_TASK TO COMPLETE_:
Identify every line in the listing below that contains the word "screenshot", treating uppercase and lowercase letters as different, and copy each of those lines.

_ENTRIES_:

○ ○ ○ ○ ○

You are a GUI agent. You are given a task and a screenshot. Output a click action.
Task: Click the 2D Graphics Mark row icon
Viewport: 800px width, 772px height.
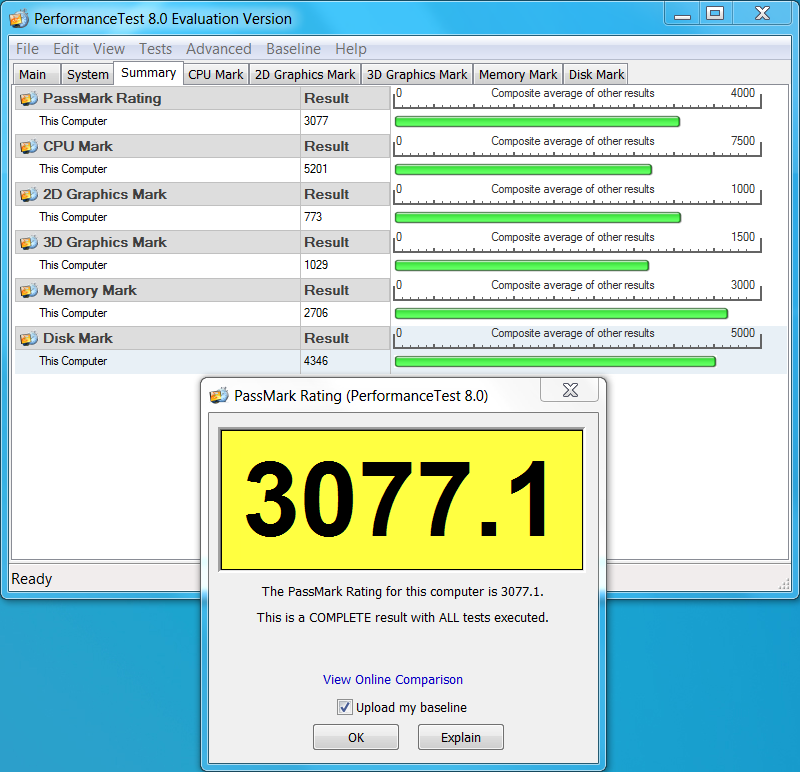click(28, 194)
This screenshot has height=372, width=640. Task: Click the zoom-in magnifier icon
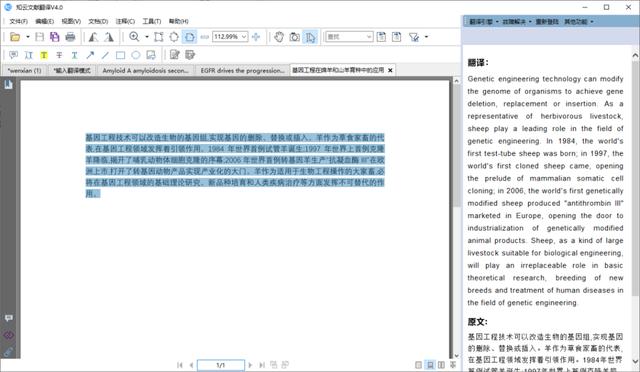click(134, 37)
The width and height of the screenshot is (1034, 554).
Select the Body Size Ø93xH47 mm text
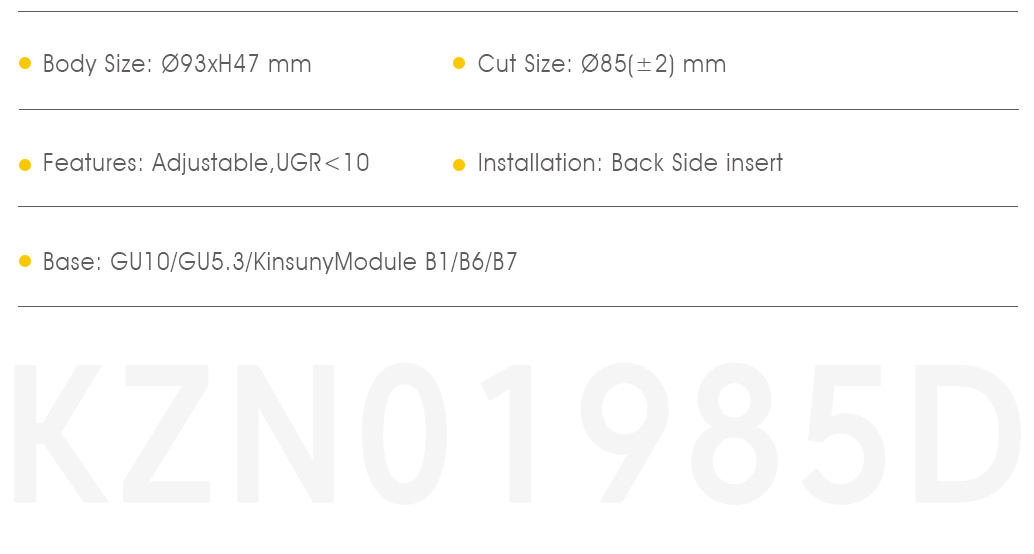tap(177, 64)
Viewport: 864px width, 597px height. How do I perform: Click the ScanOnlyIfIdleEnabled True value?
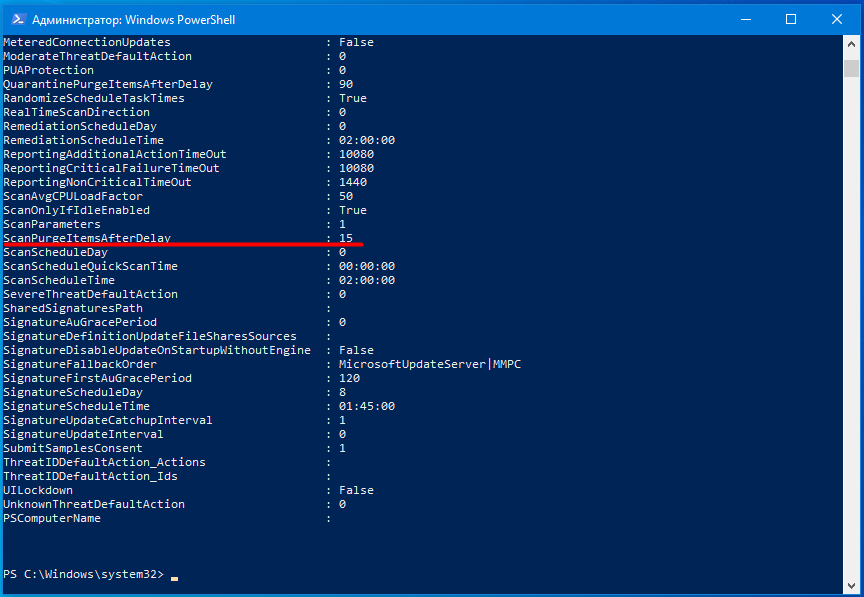[352, 210]
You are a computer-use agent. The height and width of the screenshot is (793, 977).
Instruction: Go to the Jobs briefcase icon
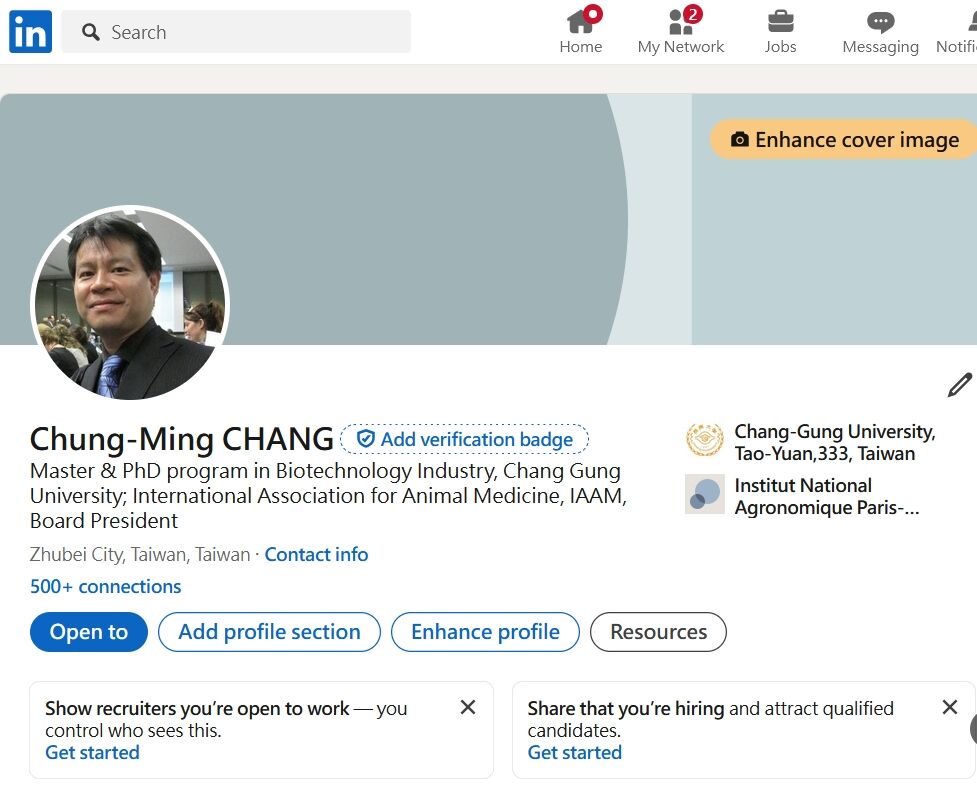click(x=780, y=22)
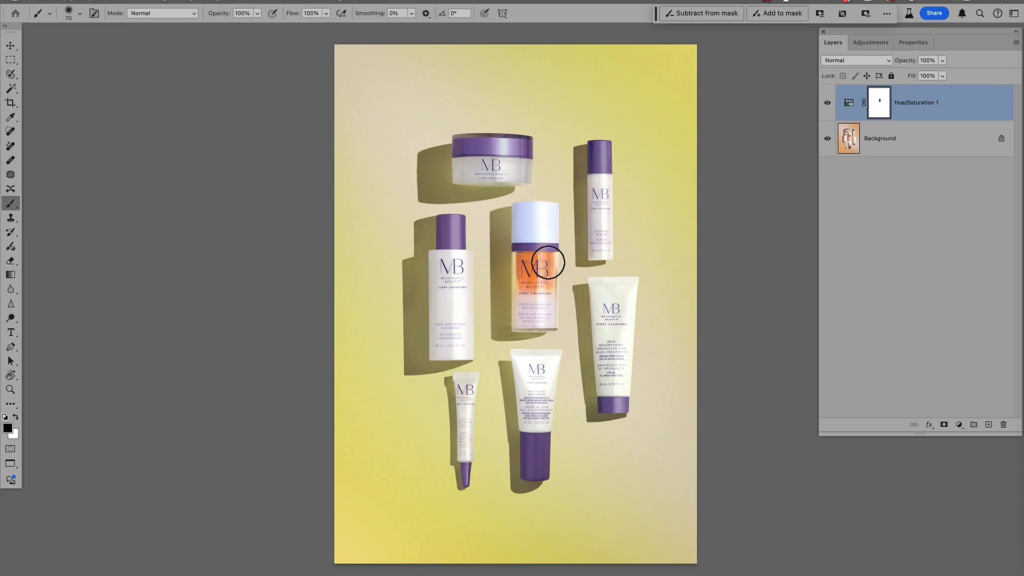Expand the brush Flow value dropdown
Viewport: 1024px width, 576px height.
[x=327, y=13]
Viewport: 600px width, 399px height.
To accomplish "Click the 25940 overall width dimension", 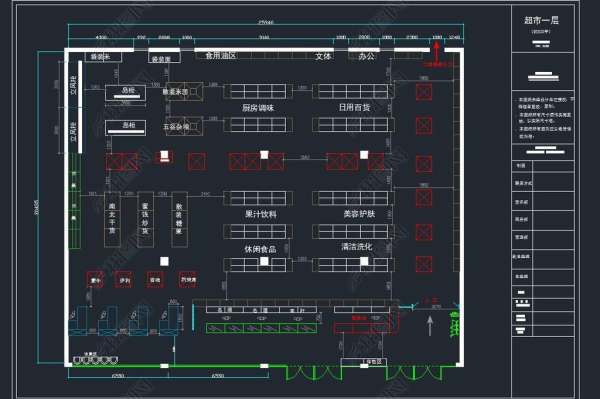I will [266, 22].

○ ○ ○ ○ ○

_WRITTEN SOLUTION_:
You are a GUI agent. You are given a task and a screenshot. Output a click action.
This screenshot has height=372, width=640. Task: Click the zoom-in magnifier icon
The width and height of the screenshot is (1034, 554).
You are a computer-use agent. The height and width of the screenshot is (793, 977).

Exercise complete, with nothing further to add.